Barriers to Accessing Health Care

Americans report barriers to accessing health care one-fifth of the time, ranging from 3 percent of people who say they were unable to get or had to delay getting a prescription medication to 60 percent saying their usual provider did not have office hours on nights or weekends.

Source:  Agency for Healthcare Research and Quality

Better Advice Needed

Overall, in 2007, 59.2% of adults with obesity had ever received advice from a health provider to exercise more.

Source:  Agency for Healthcare Research and Quality

Getting in to See the Doctor

Only one in four Americans and Canadians with chronic conditions, such as heart disease, diabetes and asthma, was able to get an appointment to see a doctor on the same day the last time they were sick.

Source:  The Commonwealth Fund

The Cost of Preventable Readmissions

Preventable hospital readmissions cost Medicare alone more than $17 billion in 2004.

Source:  The New England Journal of Medicine

Lacking Information

Most doctors lack information about the quality of care they or their colleagues provide. Only one in five gets data about the care their patients received, such as recommended tests, screenings and checkups.

Source:  The Commonwealth Fund

Finding the Best Quality

Choosing the right doctor or hospital is one of the most important health care decisions consumers will ever make, yet they have little information to guide the decision. Only 12 percent of Americans surveyed in 2008 said they had seen information about the quality of care doctors provide, and only 6 percent said they used the information to make a decision.

Source:  Kaiser Family Foundation

Perverse Incentives

Our current reimbursement system can create perverse outcomes. There are 24 million Americans with diabetes. Nationally, many insurers will not pay $150 per visit for a patient with diabetes to have routine preventive-care visits with a podiatrist. However, nearly all insurers will pay $30,000 for the foot amputation that is all too common in advanced cases of diabetes.

Source:  The New York Times

Mayo Clinic Savings

If the entire U.S. health care system treated chronically ill patients the way the prestigious Mayo Clinic does, Medicare could have saved $50 billion in 2001-2005.

Source:  Dartmouth Atlas

Geographic Variation

Across the United States, there are variations in the way medicine is practiced, which affect both the quality and quantity of the health care patients receive.

Source:  Dartmouth Atlas

Worse Care for Minorities

Racial and ethnic minorities suffer from worse health and receive lower-quality care than whites, regardless of where they live, their income or their health insurance coverage.

Source:  Institute of Medicine

Hospital-Acquired Infections

Health care-associated infections in hospitals account for an estimated 1.7 million infections and 99,000 associated deaths each year.

Source:  Public Health Reports

Preventable Errors

Between 44,000 and 98,000 people die annually from preventable errors, more than from motor-vehicle accidents, breast cancer or AIDS.
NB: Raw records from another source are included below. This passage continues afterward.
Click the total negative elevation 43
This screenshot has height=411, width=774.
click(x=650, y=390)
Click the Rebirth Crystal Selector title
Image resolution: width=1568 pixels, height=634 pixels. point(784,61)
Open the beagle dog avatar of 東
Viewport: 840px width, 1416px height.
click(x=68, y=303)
Source:  Institute of Medicine

Preventable Deaths

As many as 91,000 Americans die each year because they don't receive the right evidence-based care for such chronic conditions as high blood pressure, diabetes and heart disease.
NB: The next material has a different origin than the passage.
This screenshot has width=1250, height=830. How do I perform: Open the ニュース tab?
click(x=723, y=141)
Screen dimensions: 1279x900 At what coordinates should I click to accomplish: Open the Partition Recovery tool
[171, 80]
Source:  National Committee for Quality Assurance

Recommended Care, Only Half the Time

It's a coin flip whether you'll get the right care for what's wrong with you. It only happens about half the time. Children receive less than half (46.5 percent) of recommended care. Adult patients receive only half (55 percent) of recommended care.

Source:  The New England Journal of Medicine

Wasted Care

Thirty percent of the care we deliver--nearly $700 billion a year--may go for tests, procedures, doctor visits, hospital stays and other services that may not improve people's health.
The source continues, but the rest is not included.